Once the data has been located, it’s important to be able to identify where the personal information is that is relevant; locating the information that relates to specific consumers and data subjects becomes important. There are multiple ways that this data can be tracked down, but for our purposes we’ll talk about the two most common.

Full-Text Indexing

Full-Text indexing is the process by which a system reviews all unstructured or structured data within a specific scope, indexes this content to a location (a flat file, a database, a similar cache, etc.), and searches through this information when looking for specific phrases. These processes come out of box in a lot of systems including SharePoint, Windows Servers, multiple cloud providers, etc. Full-Text indexing can have a few pros and cons to going through this process.

  • Pros:
    • Can search for exact phrases within documents that can potentially return faster than if files were reviewed individually
  • Cons:
    • Indexing content takes a large portion of the storage space of the actual unstructured and structure data itself – usually from 20 – 40% depending on the method.
      • This is also a resource intensive process that requires a dedicated amount of hardware and other infrastructure to support in volume.
    • Large amounts of space are taken up to index content that may be unrelated to the major use case involving identifying content that needs to be purged

Pattern Matching and Recognition

Pattern Matching and Recognition is the process of looking for certain words and phrases within data and identifying if words match specific words, or if patterns match specific patterns; regular expressions (RegEx) are a great way to analyze this. Going this way also has its pros and cons.

  • Pros:
    • The compliance regulations focus heavily on the concept of identities. These identities generally follow specific patterns that can be matched with the right patterns.
    • Knowing specific words or phrases allows for bulk searching for those terms in multiple locales
    • Targeted searches take comparatively fewer resources than full-text indexing
    • Retention of matches within content is targeted to only relevant information rather than targeting all potential verbiage regardless of relevancy
  • Cons:
    • If patterns, words, and phrases are not identified ahead of time, new scans against live content will need to be initiated

Regardless of the direction people go in, having a constructive method to identify information for targeted deletion requests is important.

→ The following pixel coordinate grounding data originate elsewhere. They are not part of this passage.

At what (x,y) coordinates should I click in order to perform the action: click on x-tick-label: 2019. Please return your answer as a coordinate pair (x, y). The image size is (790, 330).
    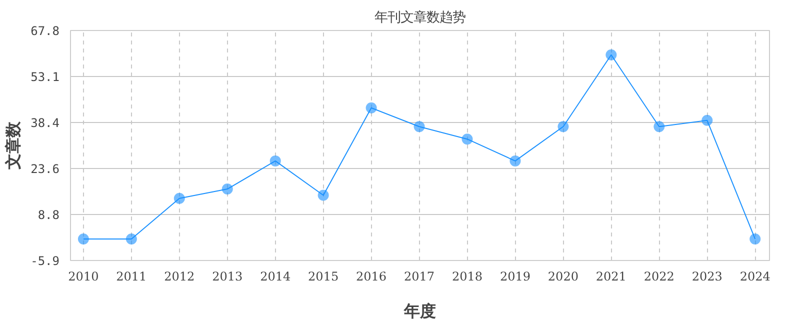
    Looking at the image, I should click on (516, 277).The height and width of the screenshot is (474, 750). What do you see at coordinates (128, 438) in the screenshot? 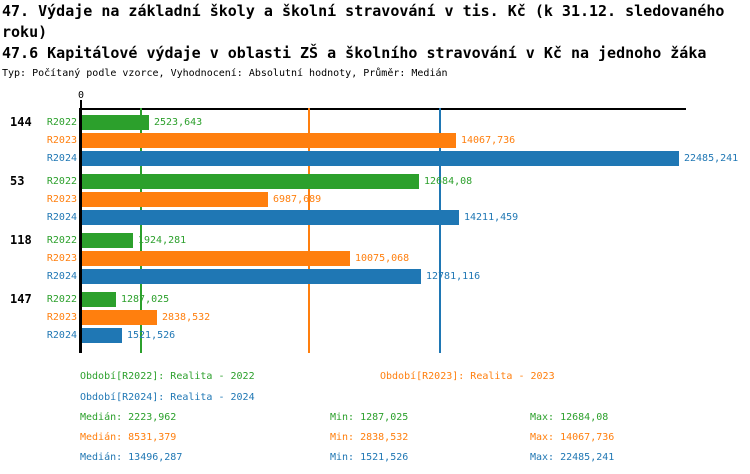
I see `stat-median-r2023: Medián: 8531,379` at bounding box center [128, 438].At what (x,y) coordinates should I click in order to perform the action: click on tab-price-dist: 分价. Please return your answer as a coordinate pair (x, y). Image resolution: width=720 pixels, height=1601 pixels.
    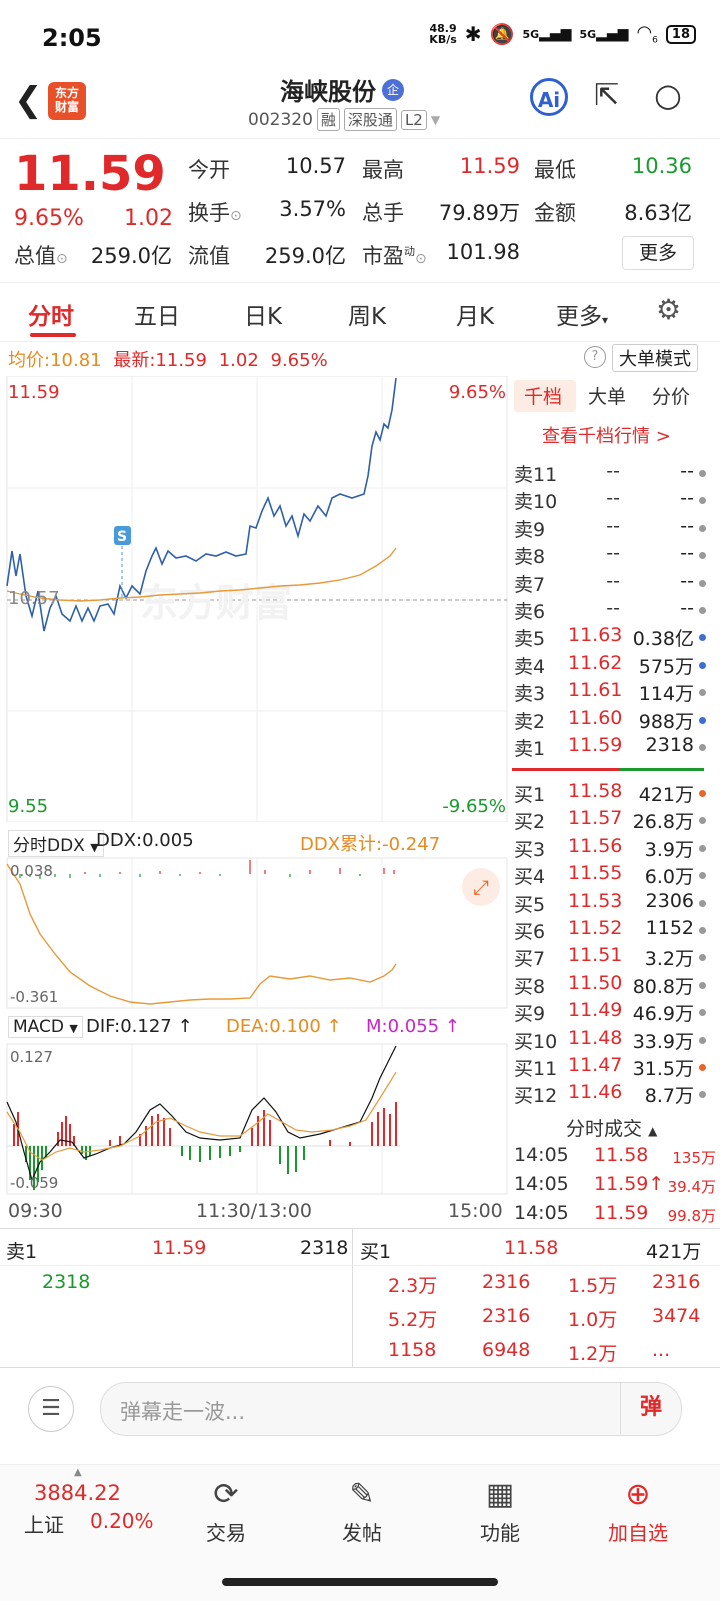
    Looking at the image, I should click on (672, 397). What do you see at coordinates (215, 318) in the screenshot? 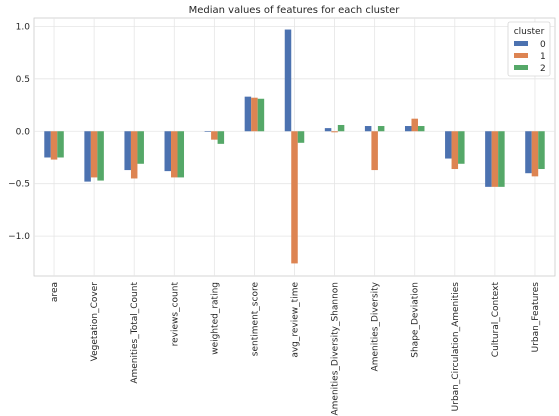
I see `x-tick-label: weighted_rating` at bounding box center [215, 318].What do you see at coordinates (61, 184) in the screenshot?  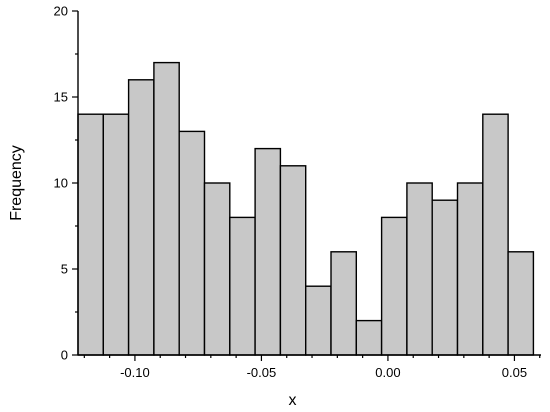 I see `y-tick-label-3: 10` at bounding box center [61, 184].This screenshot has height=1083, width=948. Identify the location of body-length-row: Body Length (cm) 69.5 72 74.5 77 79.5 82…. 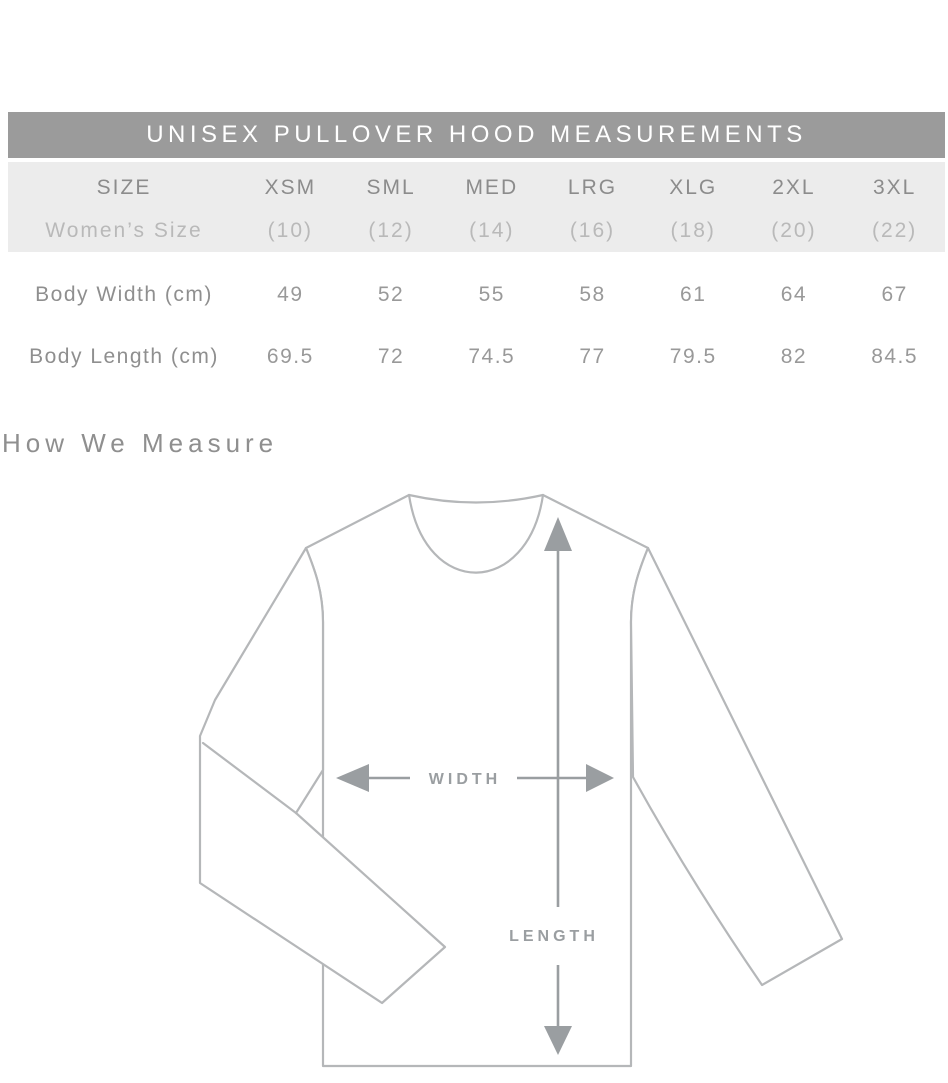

Knowing where these terms are is also useful for when data subjects and consumers request exports of their data!

How Can Stealthbits Help?

Stealthbits includes a variety of different solutions to help users with their compliance methods including the following major benefits:

  • Host Discovery to identify the different platforms within the network that may contain various unstructured and structured data repositories to ensure as comprehensive platform coverage as possible.
  • Sensitive Data Discovery capabilities where Stealthbits solutions can analyze known content repositories for certain patterns or specific words that match in-built criteria based on personal identities across multiple different regulations.
  • Downstream Actions that can be taken in an automated fashion based off of the responses found when analyzing the sensitive data, including the relocations, securing, or deletion of data deemed personally identifiable.

Overall these compliance regulations mean that organizations need to identify personal information within a data context and plan for destruction, provisioning, or securing that content for end-users in a manner that is as automated and touch-free as possible.